Les jours suivants, mes plans se sont précisés un peu.  Je voulais aller à Mumbai pour y rencontrer une indienne fort sympathique avec qui j’avais discuté grâce à internet.  Comme je faisais maintenant partie de la famille des bijoutiers et qu’ils ont une succursale à Mumbai, ils m’ont offert que j’aille à Mumbai avec le jeune cousin, en voiture.  Et sur place, je pourrais utiliser une chambre dans un des appartements de la compagnie où la grand-mère d’un des employés habite.  Elle est vielle, mais elle insistera pour me faire à manger.  Un accueil digne de ma famille.

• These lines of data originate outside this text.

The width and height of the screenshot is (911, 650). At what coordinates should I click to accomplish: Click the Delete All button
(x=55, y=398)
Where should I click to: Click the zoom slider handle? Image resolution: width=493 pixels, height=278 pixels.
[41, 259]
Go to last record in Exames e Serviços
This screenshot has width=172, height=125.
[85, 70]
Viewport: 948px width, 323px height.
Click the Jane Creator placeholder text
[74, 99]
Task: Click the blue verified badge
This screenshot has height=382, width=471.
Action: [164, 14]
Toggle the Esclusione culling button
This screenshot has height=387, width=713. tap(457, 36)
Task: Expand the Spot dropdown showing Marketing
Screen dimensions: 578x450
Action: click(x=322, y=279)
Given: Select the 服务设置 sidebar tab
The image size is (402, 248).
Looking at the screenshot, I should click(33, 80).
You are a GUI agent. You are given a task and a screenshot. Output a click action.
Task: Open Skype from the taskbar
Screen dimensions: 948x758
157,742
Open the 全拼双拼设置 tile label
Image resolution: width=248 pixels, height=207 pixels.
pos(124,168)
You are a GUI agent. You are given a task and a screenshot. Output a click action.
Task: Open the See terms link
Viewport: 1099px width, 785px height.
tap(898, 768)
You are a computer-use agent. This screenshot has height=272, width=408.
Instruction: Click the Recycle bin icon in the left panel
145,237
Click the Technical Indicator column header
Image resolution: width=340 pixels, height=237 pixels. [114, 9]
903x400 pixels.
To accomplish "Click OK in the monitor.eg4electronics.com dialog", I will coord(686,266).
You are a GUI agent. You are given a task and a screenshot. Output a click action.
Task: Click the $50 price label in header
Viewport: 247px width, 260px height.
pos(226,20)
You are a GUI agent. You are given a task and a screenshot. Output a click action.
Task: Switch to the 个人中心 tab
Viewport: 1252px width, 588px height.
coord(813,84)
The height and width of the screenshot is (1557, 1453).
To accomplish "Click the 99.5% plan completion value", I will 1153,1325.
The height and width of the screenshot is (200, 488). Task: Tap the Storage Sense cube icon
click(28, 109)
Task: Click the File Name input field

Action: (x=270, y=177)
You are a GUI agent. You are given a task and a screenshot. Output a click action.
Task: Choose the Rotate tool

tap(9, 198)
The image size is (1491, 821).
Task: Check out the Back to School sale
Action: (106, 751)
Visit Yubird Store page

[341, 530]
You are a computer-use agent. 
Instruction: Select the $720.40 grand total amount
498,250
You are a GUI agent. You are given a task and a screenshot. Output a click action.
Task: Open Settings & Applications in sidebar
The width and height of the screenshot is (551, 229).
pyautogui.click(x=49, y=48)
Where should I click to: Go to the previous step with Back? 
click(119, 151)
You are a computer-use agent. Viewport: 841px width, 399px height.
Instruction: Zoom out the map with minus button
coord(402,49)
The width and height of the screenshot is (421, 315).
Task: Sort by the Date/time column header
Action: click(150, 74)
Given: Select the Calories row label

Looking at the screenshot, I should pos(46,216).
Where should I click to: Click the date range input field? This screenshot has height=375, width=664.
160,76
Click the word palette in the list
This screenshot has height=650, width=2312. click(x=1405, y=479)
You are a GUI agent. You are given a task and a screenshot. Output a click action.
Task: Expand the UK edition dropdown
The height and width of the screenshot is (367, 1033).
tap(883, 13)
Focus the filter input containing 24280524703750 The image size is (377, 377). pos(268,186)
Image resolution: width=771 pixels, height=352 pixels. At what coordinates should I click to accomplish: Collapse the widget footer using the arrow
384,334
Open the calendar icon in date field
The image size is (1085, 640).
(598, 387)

La journée précédent mon départ, j’ai enfin la discussion concrète.  Ils utilisent la limite d’achat de nos visa de touriste.  Par exemple, j’ai le droit de faire des cadeaux, acheter des souvenirs etc.  Donc ils demandent s’ils peuvent utiliser une partie de cette limite pour que “j’achète” leurs bijoux et que je me les fasse livrer dans un autre “pays de mon choix”.  Ensuite, lorsque mon voyage m’emmènera dans ce pays, je passe à la poste récupérer le colis, je le donne à leur collègue de ce pays, ils me donnent ma commission et c’est tout.  Même pas besoin de leur donner de l’argent ou mes coordonnées bancaires ni de carte de crédit car ils font juste une facture pour les assurances.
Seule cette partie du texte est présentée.